REQUIRED WORK:
Keep the wording of the records intact as you retype them, and omit every image.

▬▬▬

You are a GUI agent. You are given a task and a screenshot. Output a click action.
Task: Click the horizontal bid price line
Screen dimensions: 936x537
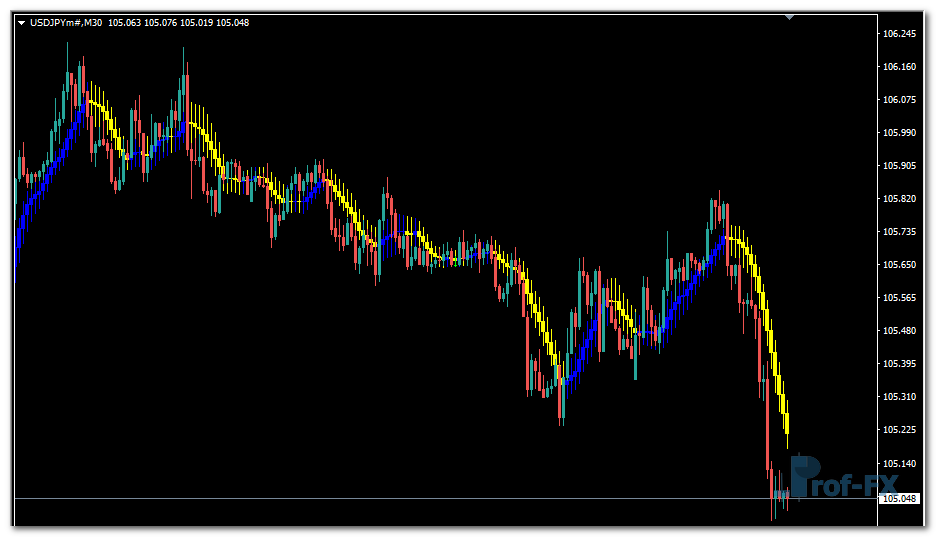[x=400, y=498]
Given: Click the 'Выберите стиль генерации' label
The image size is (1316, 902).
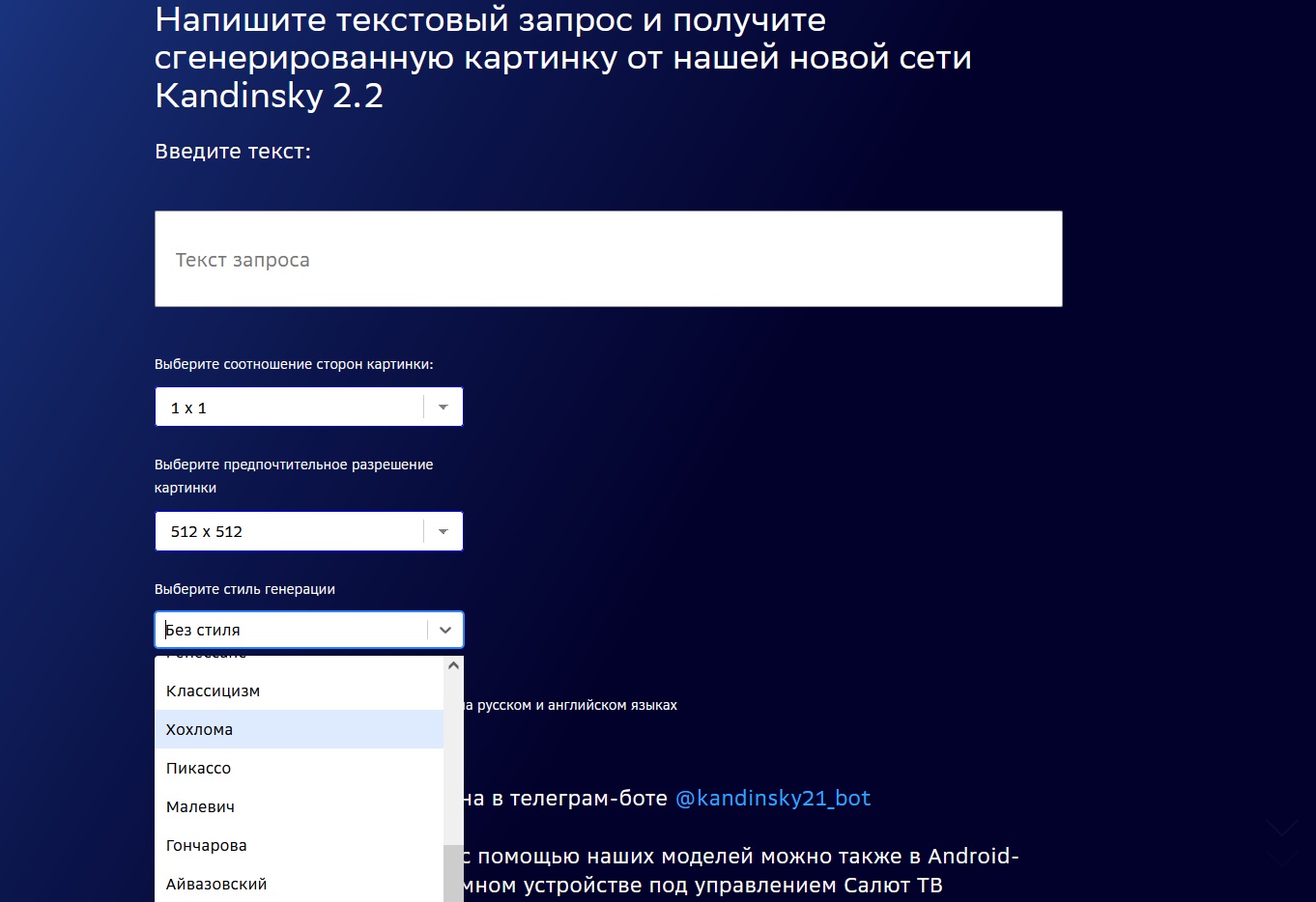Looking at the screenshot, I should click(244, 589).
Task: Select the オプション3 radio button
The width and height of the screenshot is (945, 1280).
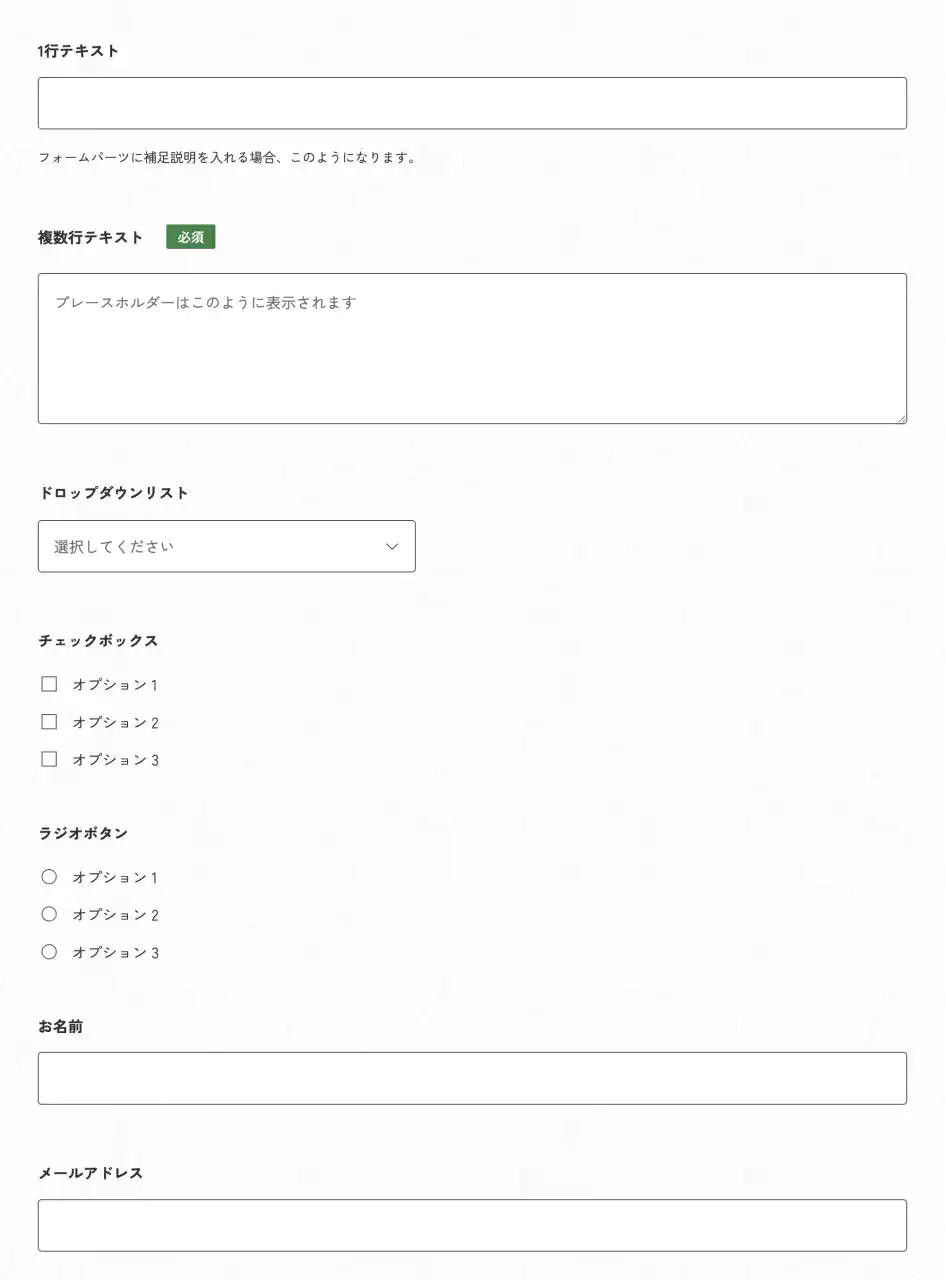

▬▬▬

EXERCISE RESULT:
You are a GUI agent. You are given a task and a screenshot. Output a click action.
Task: Click the horizontal bid price line
Screen dimensions: 936x537
[x=400, y=498]
Given: Click the 'Выберите стиль генерации' label
The image size is (1316, 902).
Looking at the screenshot, I should click(244, 589).
Task: Select the オプション3 radio button
The width and height of the screenshot is (945, 1280).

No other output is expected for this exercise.